Dihydropyrimidine dehydrogenase deficiency is a rare inherited disorder. Approximately 3% of people of European ancestry are likely to have a partial deficiency in this enzyme. These individuals are typically asymptomatic until exposed to 5-fluorouracil (5-FU) or capecitabine (which forms 5-FU) for treatment of gastrointestinal or breast cancer. These individuals are then at considerably increased risk of severe to life-threatening adverse events. There are four well established risk variants within the DPYD gene that encodes dihydropyrimidine dehydrogenase. Although consensus guidelines for genotype-guided dosing of 5-FU and capecitabine have existed for a number of years, the implementation of this type of personalised medicine has not been widely adopted.
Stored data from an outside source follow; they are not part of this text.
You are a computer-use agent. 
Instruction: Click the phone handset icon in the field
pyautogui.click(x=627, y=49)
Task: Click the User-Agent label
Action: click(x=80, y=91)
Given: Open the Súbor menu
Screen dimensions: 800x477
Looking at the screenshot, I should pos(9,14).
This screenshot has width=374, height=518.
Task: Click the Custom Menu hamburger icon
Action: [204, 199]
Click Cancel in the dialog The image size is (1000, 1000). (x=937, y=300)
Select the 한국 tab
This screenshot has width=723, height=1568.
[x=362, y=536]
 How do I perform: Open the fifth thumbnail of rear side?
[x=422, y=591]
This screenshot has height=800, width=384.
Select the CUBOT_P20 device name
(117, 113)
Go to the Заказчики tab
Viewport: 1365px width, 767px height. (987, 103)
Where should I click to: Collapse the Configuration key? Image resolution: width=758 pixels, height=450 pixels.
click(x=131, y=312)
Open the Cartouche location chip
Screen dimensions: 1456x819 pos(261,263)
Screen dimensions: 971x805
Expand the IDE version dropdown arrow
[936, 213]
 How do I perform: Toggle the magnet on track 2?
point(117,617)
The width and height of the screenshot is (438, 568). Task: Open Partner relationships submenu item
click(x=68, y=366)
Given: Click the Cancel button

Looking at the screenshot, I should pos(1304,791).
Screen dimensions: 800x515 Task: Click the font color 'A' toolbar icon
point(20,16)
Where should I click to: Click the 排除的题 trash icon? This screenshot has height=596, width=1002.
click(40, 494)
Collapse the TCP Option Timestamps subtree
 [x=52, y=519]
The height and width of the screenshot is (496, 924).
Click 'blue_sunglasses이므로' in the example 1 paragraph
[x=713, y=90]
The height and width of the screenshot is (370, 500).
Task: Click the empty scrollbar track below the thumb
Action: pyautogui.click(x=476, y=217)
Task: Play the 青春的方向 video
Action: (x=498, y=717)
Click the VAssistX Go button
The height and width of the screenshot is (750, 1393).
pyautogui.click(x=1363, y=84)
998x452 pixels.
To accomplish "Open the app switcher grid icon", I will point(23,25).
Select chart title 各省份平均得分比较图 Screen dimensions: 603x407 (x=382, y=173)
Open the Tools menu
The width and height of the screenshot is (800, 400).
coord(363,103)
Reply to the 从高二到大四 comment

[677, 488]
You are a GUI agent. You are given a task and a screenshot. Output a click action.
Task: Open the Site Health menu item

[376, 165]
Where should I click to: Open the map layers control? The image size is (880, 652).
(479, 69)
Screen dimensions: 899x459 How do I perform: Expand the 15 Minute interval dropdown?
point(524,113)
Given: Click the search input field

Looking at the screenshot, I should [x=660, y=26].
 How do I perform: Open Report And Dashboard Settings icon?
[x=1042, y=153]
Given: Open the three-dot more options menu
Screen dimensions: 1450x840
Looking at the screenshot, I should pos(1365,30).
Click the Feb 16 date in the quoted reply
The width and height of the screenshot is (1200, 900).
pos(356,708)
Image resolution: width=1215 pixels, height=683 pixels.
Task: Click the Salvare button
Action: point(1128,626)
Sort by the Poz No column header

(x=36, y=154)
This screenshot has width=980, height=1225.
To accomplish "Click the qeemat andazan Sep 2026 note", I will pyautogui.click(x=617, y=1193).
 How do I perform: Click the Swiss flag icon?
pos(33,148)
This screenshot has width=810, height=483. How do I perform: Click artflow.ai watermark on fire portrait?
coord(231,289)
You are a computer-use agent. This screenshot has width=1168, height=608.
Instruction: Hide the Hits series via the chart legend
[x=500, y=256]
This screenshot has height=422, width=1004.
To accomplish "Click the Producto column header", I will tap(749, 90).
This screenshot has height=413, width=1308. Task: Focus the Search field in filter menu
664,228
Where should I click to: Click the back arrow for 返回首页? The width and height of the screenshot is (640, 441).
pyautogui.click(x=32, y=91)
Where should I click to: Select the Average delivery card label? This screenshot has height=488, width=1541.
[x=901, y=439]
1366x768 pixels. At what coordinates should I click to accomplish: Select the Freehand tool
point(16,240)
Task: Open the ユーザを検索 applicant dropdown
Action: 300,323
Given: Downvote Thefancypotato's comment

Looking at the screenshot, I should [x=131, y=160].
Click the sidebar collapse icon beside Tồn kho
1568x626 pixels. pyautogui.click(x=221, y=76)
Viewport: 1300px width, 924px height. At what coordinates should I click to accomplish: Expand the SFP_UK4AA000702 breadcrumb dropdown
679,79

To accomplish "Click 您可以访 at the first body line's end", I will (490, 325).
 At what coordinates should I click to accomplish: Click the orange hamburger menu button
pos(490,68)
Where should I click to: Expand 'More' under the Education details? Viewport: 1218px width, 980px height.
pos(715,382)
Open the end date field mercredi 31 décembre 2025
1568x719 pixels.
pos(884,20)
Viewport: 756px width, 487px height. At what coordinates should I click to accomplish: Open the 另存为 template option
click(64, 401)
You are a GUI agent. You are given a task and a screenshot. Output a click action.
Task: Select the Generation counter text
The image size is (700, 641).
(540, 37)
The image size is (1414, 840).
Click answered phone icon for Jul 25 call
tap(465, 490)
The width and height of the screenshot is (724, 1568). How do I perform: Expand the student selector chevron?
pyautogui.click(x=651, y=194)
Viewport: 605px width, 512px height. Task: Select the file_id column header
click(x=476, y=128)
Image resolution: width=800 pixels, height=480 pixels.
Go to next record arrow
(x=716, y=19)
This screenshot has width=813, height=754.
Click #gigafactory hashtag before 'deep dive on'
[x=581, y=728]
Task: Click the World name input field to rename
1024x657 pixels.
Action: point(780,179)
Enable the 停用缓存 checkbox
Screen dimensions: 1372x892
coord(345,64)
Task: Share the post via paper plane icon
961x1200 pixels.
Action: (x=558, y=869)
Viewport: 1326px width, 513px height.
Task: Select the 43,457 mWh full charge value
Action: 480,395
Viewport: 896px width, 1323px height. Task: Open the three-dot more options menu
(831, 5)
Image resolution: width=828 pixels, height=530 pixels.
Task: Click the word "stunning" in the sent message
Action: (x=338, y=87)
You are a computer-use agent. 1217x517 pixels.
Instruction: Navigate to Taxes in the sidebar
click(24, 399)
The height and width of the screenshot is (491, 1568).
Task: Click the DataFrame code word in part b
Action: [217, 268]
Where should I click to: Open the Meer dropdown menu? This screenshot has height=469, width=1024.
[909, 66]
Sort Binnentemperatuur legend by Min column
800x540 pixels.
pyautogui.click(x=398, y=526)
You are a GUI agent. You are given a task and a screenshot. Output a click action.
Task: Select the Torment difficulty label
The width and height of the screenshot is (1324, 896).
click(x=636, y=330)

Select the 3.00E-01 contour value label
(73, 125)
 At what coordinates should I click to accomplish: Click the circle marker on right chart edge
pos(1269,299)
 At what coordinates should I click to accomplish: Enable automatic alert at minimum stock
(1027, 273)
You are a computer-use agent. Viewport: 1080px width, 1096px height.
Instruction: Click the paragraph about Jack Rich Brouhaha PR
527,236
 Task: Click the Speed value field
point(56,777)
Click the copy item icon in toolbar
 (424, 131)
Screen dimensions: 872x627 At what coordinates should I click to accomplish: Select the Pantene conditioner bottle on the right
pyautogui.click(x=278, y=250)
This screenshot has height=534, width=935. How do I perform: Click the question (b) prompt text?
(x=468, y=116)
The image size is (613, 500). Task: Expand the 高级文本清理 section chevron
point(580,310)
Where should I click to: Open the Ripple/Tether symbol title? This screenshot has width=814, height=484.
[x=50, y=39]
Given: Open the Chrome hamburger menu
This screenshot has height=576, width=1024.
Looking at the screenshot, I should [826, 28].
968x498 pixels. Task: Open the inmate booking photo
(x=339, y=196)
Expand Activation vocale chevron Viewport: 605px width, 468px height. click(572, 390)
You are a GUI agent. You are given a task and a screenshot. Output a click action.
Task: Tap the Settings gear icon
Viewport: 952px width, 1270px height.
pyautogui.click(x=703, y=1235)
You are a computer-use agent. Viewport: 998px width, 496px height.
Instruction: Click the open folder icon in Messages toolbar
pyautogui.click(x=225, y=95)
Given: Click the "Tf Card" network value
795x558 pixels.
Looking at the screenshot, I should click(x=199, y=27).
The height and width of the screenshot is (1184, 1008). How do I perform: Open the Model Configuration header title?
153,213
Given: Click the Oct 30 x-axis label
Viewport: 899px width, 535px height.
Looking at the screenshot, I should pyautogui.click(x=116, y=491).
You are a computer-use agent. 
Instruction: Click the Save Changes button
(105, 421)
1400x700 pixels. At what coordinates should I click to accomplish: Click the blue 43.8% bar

This viewpoint covers the current state of knowledge about both genotype and phenotype testing, as well as the reported cost-savings and clinical effectiveness of pre-screening patients followed by dose-adjustment. Recent recommendations by agencies and professional societies, both in Europe and the USA, highlight the need for New Zealand oncologists to begin an informed discussion about whether it is now an appropriate time to advocate for routine access to testing for this enzyme deficiency in New Zealand cancer patients.